So in todays post I will be focusing mostly on what a many to one function is, which may some times also be freed to as a surjective function. Say you have a function that takes just one argument that is x, and will return a value that can be thought of as a y value. On top of this lets say that for any given x value that is passed to the function, there may be more than one other x value that will result in the same y value returned. Such a function is a many to one type function, rather than what would be called a one to one function. So then it is not possible to create an inverse function for a many to one function, as there would be a range of possible return values for a given known argument value, while it should be possible to create an inverse for a one to one function. In any case in todays post I will be writing many just about the topic of many to one.

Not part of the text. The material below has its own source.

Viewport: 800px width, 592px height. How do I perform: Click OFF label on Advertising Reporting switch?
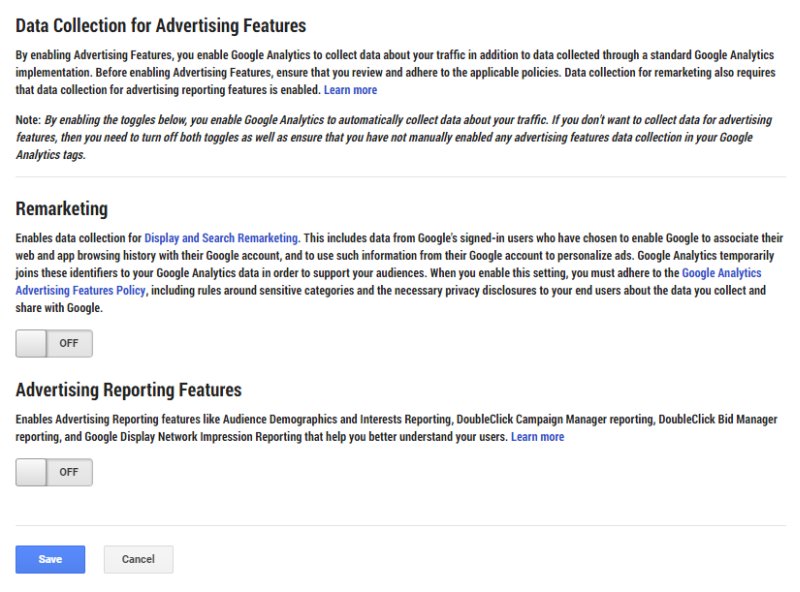tap(69, 472)
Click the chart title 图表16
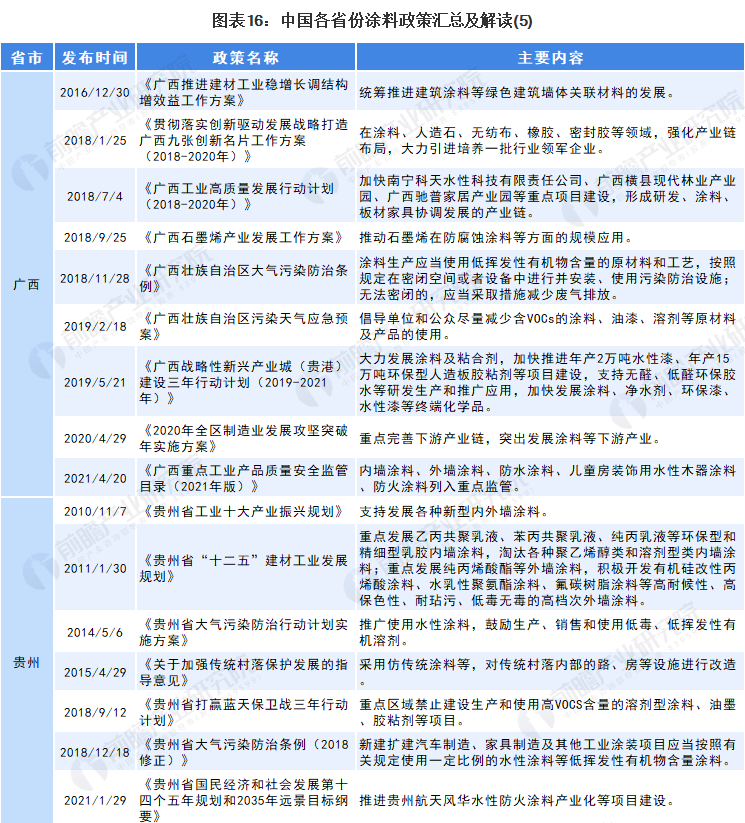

For a basic example of a many to one function take into account this function that will take a degree value, and create a radian value from that degree value. Once a radian value is created from the degree argument that result is then passed to Math.sin, the result of which will be the return value of the function. With this function when I pass a degree value of 45 for this function that return value is 1, when I pass the degree value of 450 the return value is again 1. So then there is more than one value for d that will return the same value, thus it is an example of a many to one function.
So the concept of a many to one function is related to the concept of a one to one function, and a one to one function is the kind of function that I need to write when it comes to having an inverse function. When it comes to a many to one function it is not possibility to cerate an inverse function for it, or at least I should say that the return value of an inverse function of a many to one function would be some kind of function that would return an array of possibles for an unknown given a known for the inverse function.